Ichong v. Hernandez, 101 Phil. 1155 [Case Digest]

 

Ichong v. Hernandez,

101 Phil. 1155

Facts:

            RA 1180 – An Act to Regulate the Retail Business was enacted to nationalize the retail trade business in the Philippines.  The law prohibits persons not citizens of the Philippines, and against associations, partnerships, or corporations the capital of which are not wholly owned by citizens of the Philippines, from engaging directly or indirectly in the retail trade and other prohibitions and regulations.

            Petitioner attacks the constitutionality of the Act, contending that it denies to alien residents the equal protection of the laws and deprives of their liberty and property without due process of law.  SolGen content that the Act was passed in the valid exercise of the police power of the State, which exercise is authorized in the Constitution in the interest of national economic survival.

 

Issue:

            Whether or not the Act is unconstitutional because it denies alien residents the equal protection of the laws.

 

Held:

            No.

 

Ratio:

            The equal protection of the law clause is against undue favor and individual or class privilege, as well as hostile discrimination or the oppression of inequality.
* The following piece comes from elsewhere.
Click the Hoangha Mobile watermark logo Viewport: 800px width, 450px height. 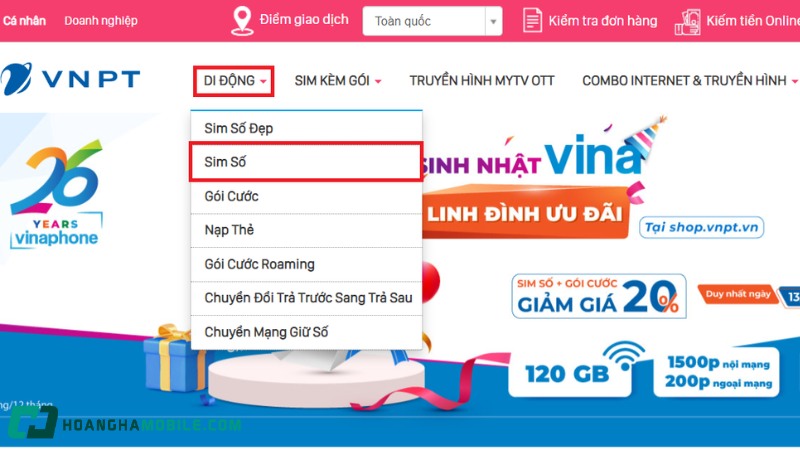[x=124, y=423]
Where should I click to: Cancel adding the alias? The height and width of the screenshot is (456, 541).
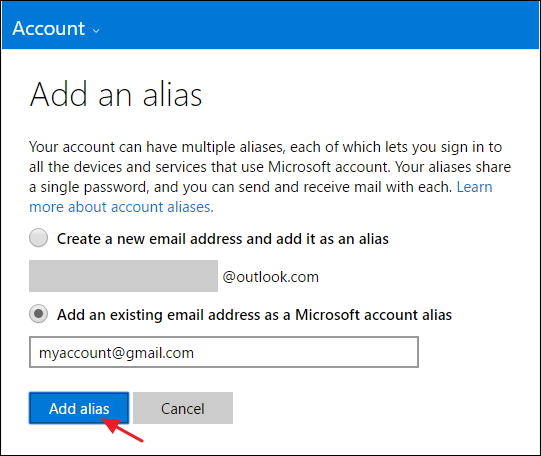tap(183, 408)
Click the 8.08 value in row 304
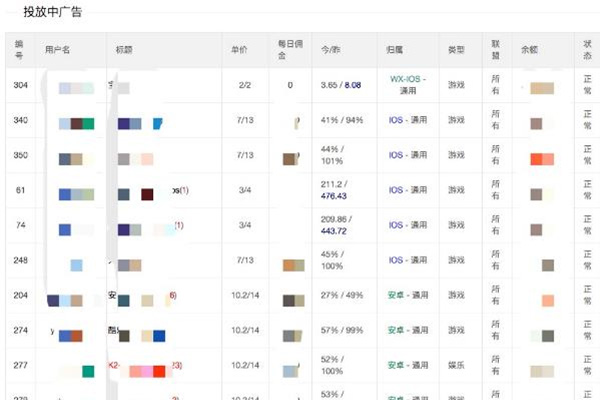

It is not intended to prohibit legislation, which is limited either in the object to which it is directed or by territory within which is to operate. It does not demand absolute equality among residents; it merely requires that all persons shall be treated alike, under like circumstances and conditions both as to privileges conferred and liabilities enforced. The equal protection clause is not infringed by legislation which applies only to those persons falling within a specified class, if it applies alike to all persons within such class, and reasonable grounds exists for making a distinction between those who fall within such class and those who do not.

            The classification is actual, real and reasonable, and all persons of one class are treated alike, and as it cannot be said that the classification is patently unreasonable and unfounded, it is in duty bound to declare that the legislature acted within its legitimate prerogative and it can not declare that the act transcends the limit of equal protection established by the Constitution.